▶ _Work task_: Find the word "will" in the records below. List each line containing it.
◇ ◇ ◇ ◇ ◇
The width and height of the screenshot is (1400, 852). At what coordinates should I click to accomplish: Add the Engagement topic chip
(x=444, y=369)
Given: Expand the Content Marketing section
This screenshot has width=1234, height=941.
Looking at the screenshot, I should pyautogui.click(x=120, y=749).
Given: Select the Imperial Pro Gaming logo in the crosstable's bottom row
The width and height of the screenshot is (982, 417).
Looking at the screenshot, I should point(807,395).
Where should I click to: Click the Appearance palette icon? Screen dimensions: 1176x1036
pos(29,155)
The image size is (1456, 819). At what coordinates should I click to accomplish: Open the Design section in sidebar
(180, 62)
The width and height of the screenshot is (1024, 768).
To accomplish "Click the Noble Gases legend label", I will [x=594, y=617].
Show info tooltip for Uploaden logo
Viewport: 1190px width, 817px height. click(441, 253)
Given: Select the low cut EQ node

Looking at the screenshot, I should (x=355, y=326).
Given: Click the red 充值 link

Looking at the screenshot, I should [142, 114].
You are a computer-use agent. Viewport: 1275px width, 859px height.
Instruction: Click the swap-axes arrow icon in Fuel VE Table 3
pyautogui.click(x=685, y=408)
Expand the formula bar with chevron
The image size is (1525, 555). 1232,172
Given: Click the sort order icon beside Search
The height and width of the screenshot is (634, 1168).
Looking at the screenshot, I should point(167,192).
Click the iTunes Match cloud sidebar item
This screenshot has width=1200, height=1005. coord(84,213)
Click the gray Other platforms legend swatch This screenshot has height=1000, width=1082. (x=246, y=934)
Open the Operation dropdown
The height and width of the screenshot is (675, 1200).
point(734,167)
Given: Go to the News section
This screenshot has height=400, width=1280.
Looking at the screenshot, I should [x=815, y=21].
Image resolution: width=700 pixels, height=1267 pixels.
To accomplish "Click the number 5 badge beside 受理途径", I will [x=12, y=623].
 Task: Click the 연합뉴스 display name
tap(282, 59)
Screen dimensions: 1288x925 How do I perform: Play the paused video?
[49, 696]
◇ ◇ ◇ ◇ ◇
▶ _Answer area_:
To accomplish "Click the Noble Gases legend label", I will [x=594, y=617].
To accomplish "Click the number 5 badge beside 受理途径", I will [x=12, y=623].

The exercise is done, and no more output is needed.